The company has yet to finalize plans for 2018, but Ventura said Range would spend at or below cash flow, which should allow sufficient volumes for the pipelines coming into service. After next year, or if commodity prices improve before then, any excess cash would be used to reduce leverage. The company continues to pursue noncore asset sales for its remaining properties in the Midcontinent and Northeast Pennsylvania to help reduce $4 billion of outstanding debt.
Management stressed that its strategy would likely be similar to that of other Appalachian producers going forward.

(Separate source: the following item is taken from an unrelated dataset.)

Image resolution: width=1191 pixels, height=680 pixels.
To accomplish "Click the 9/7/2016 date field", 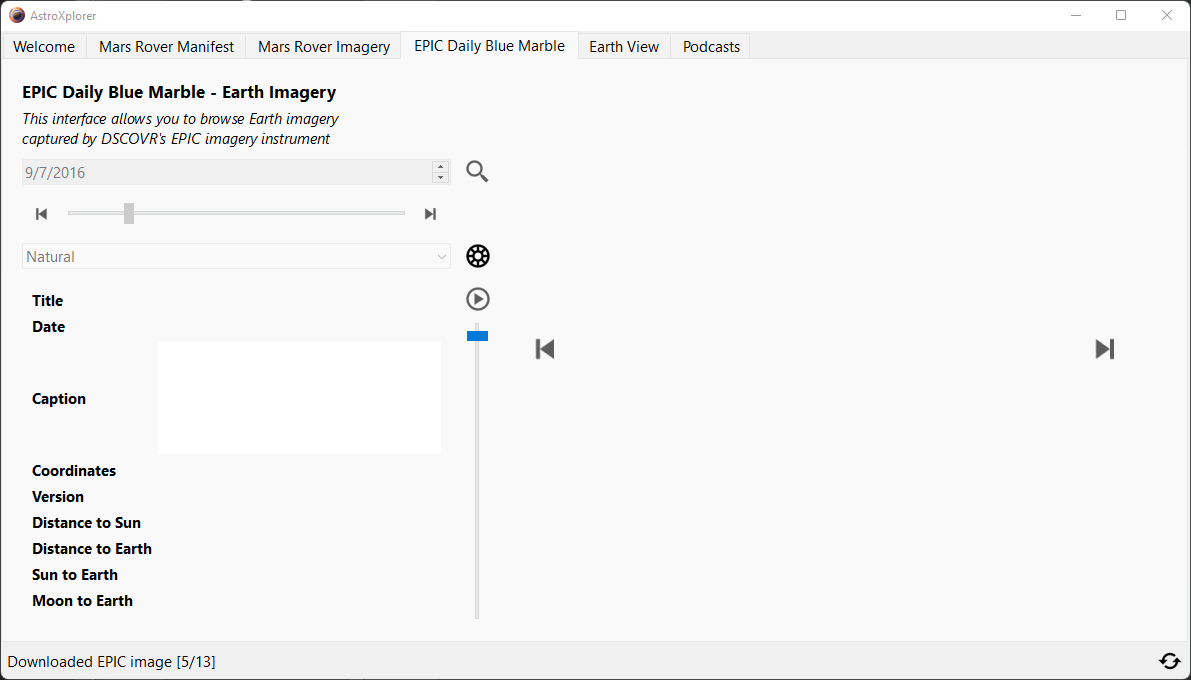I will (225, 172).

Just because there’s about 14 Bcf/d of infrastructure projects being developed throughout the region does not mean production will spike sharply to fill them, Walker said.

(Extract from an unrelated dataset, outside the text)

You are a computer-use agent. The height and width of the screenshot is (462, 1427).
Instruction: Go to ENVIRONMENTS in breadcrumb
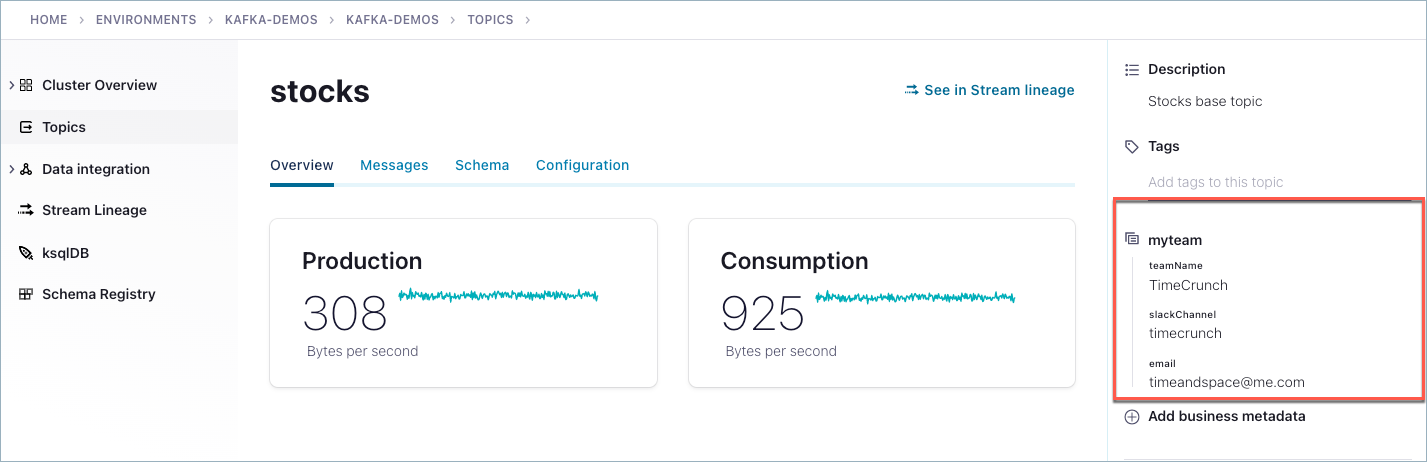click(146, 20)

“We believe the industry cannot support the production increases equivalent to the capacity added from these projects in southwest Pennsylvania, especially given where the strip is today and with sweet spot exhaustion,” he said. “Unless we see a significant uptick in rig additions, we think the basin will see significant displacement of gas from local markets over the next few quarters as production is simply moved to better markets.”
Indeed, Ventura said Range would use more than half of its new takeaway capacity to redirect volumes to better markets outside the basin.

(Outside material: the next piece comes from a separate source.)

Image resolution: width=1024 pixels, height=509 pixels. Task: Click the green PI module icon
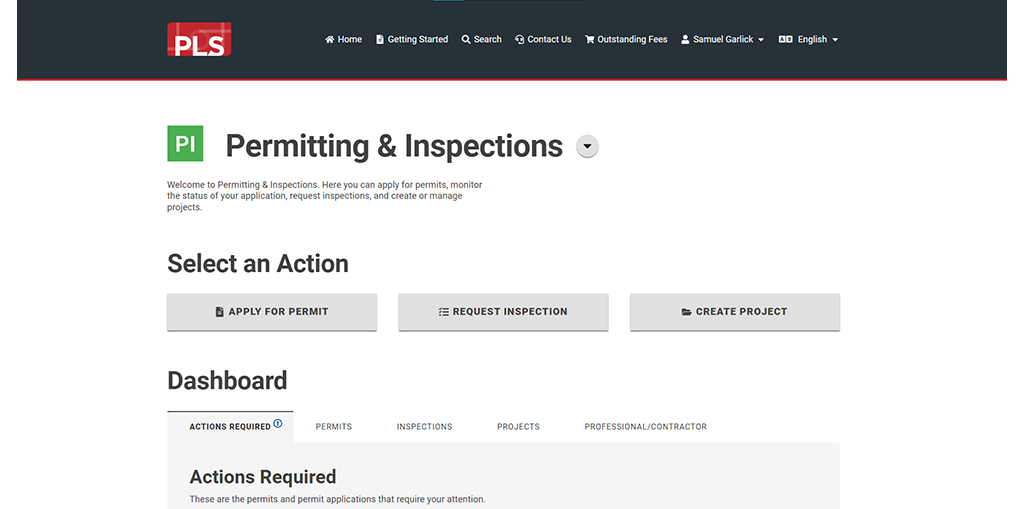[185, 144]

Operations in the other core area of the Cotton Valley Sands Terryville Complex in North Louisiana also should help Range with its obligations in the Northeast next year.
“Our expectation is that we’ll allocate additional capital to the Marcellus to utilize additional firm takeaway capacity coming online,” Ventura said. “Both areas of operations have seen recent drilling success, but using North Louisiana cash flow to fund additional Marcellus drilling will drive better overall corporate returns next year as we optimize capacity.”
Management sounded a more optimistic tone about its Terryville program after struggling with poor results for most of the year. Range entered the play after it acquired Memorial Resource Development Corp. last year. The current producing wells were designed by MRD.
However, the first three wells designed and drilled by Range continue to perform well, management said, with 30-day initial production rates for two Upper Red wells of 25.8 and 20.7 MMcfe/d. Another Lower Deep Pink well on the same pad averaged 20.2 MMcfe/d over a 30-day period. Extension tests south of Terryville have also been encouraging, management added, with a recently completed well producing 3.5 MMcf/d per 1,000 feet of lateral.
The Appalachian division, however, continues to drive volumes. Those assets averaged 1.60 Bcfe/d, while the North Louisiana division averaged 360 MMcfe/d during the third quarter.
Range reported a net loss of $127.7 million (minus 52 cents/share) for the third quarter, compared with a net loss of $42 million (minus 23 cents) in the year-ago period.
Third quarter price realizations, including the effects of hedges, averaged $2.78/Mcfe, a 27% increase from the year-ago period. As a result, revenue totaled $482 million in the third quarter, a 17% increase from 3Q2016.